Interface element entries
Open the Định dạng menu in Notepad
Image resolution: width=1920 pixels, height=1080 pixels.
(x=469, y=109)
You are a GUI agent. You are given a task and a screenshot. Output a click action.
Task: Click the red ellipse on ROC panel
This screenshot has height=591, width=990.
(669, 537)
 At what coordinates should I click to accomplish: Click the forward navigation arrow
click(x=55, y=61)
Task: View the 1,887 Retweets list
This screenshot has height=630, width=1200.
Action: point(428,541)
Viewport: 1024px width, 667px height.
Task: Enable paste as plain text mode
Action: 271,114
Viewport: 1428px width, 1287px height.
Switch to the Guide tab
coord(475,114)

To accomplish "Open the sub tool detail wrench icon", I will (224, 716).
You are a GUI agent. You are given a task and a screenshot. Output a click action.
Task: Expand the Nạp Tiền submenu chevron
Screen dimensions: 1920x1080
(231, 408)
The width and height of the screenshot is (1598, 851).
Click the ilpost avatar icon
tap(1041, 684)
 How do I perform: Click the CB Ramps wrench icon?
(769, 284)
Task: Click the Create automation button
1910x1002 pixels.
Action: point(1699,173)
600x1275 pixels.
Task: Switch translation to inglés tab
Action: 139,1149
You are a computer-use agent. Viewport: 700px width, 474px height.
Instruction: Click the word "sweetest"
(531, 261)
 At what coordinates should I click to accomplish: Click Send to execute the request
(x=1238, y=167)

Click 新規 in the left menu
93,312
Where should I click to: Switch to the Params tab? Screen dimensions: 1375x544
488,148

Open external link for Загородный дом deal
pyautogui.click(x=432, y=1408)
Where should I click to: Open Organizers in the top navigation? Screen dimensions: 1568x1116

**Aim:**
Copy each of the entries above word for word, keeping every line as it appears.

**The response:**
Open the Định dạng menu in Notepad
Image resolution: width=1920 pixels, height=1080 pixels.
(x=469, y=109)
You are a GUI agent. You are given a task and a screenshot. Output a click action.
Task: Click the red ellipse on ROC panel
This screenshot has height=591, width=990.
(669, 537)
 At what coordinates should I click to accomplish: Click the forward navigation arrow
click(x=55, y=61)
Task: View the 1,887 Retweets list
This screenshot has height=630, width=1200.
Action: point(428,541)
Viewport: 1024px width, 667px height.
Task: Enable paste as plain text mode
Action: 271,114
Viewport: 1428px width, 1287px height.
Switch to the Guide tab
coord(475,114)

To accomplish "Open the sub tool detail wrench icon", I will (224, 716).
You are a GUI agent. You are given a task and a screenshot. Output a click action.
Task: Expand the Nạp Tiền submenu chevron
Screen dimensions: 1920x1080
(231, 408)
The width and height of the screenshot is (1598, 851).
Click the ilpost avatar icon
tap(1041, 684)
 How do I perform: Click the CB Ramps wrench icon?
(769, 284)
Task: Click the Create automation button
1910x1002 pixels.
Action: point(1699,173)
600x1275 pixels.
Task: Switch translation to inglés tab
Action: 139,1149
You are a computer-use agent. Viewport: 700px width, 474px height.
Instruction: Click the word "sweetest"
(531, 261)
 At what coordinates should I click to accomplish: Click Send to execute the request
(x=1238, y=167)

Click 新規 in the left menu
93,312
Where should I click to: Switch to the Params tab? Screen dimensions: 1375x544
488,148

Open external link for Загородный дом deal
pyautogui.click(x=432, y=1408)
Where should I click to: Open Organizers in the top navigation? Screen dimensions: 1568x1116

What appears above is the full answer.